Top of Material supplied

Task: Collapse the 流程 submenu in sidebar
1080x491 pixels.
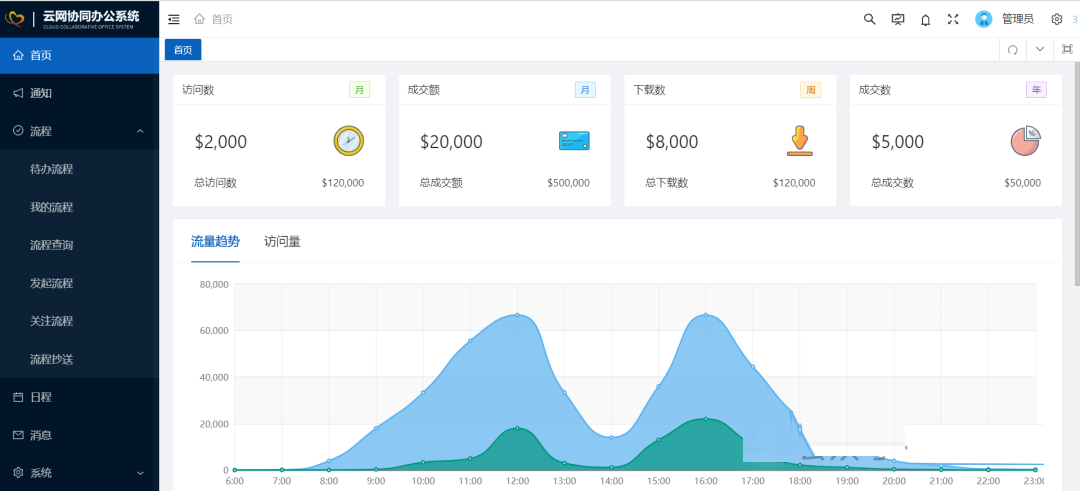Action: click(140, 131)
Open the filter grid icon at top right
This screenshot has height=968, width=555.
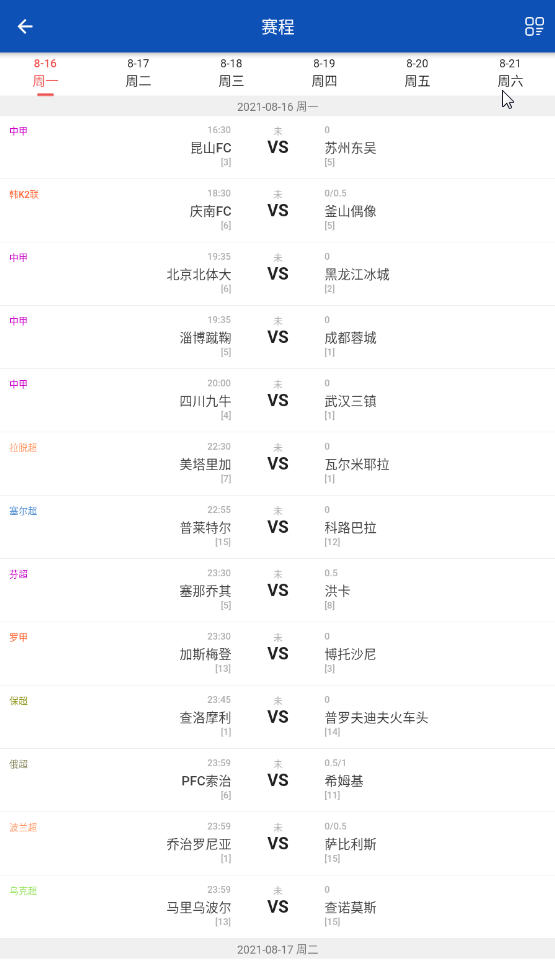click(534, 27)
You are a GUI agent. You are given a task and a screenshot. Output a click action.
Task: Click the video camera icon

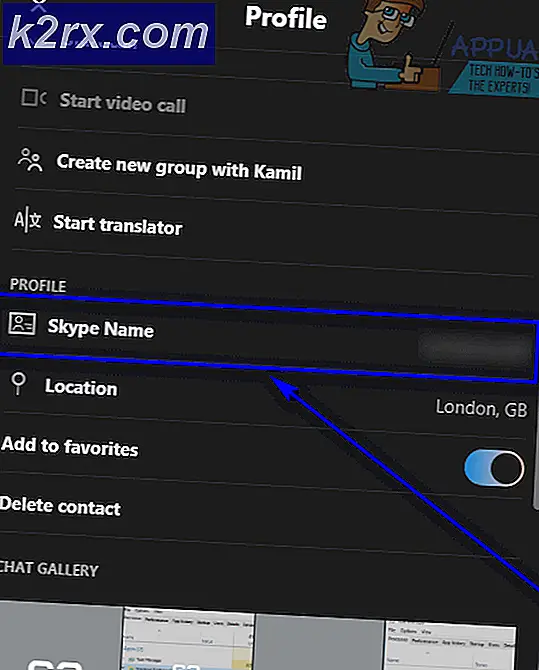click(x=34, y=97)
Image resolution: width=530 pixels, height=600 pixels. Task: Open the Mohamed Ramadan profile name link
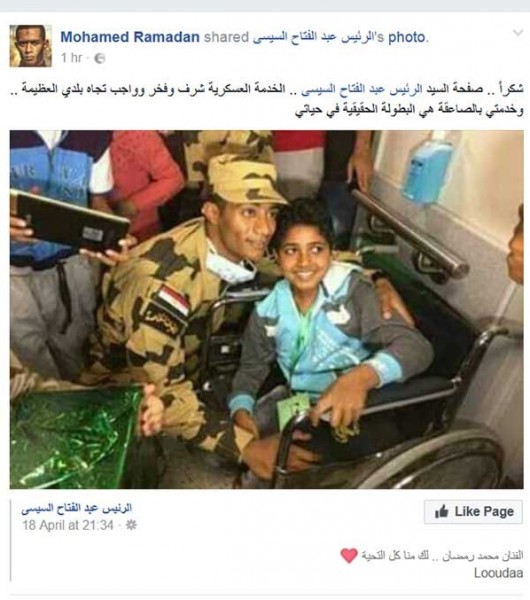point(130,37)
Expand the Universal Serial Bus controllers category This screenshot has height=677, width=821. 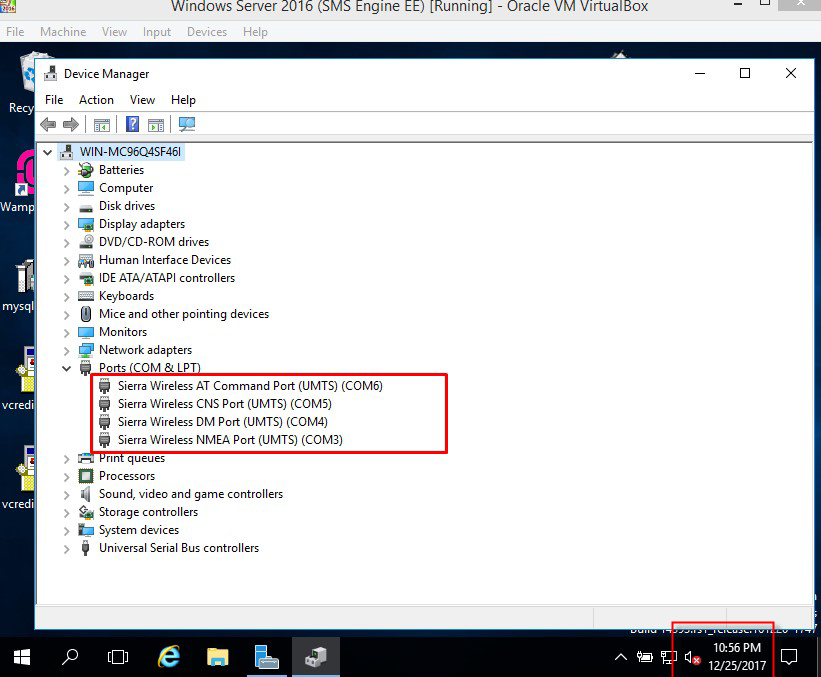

Bottom of Material supplied

Exercise requirements: Print every entry above again, exactly as written. Leave the images out.

Response for this exercise:
Task: Collapse the 流程 submenu in sidebar
1080x491 pixels.
Action: click(140, 131)
Open the filter grid icon at top right
This screenshot has height=968, width=555.
click(534, 27)
You are a GUI agent. You are given a task and a screenshot. Output a click action.
Task: Click the video camera icon

click(x=34, y=97)
Image resolution: width=530 pixels, height=600 pixels. Task: Open the Mohamed Ramadan profile name link
point(130,37)
Expand the Universal Serial Bus controllers category This screenshot has height=677, width=821. 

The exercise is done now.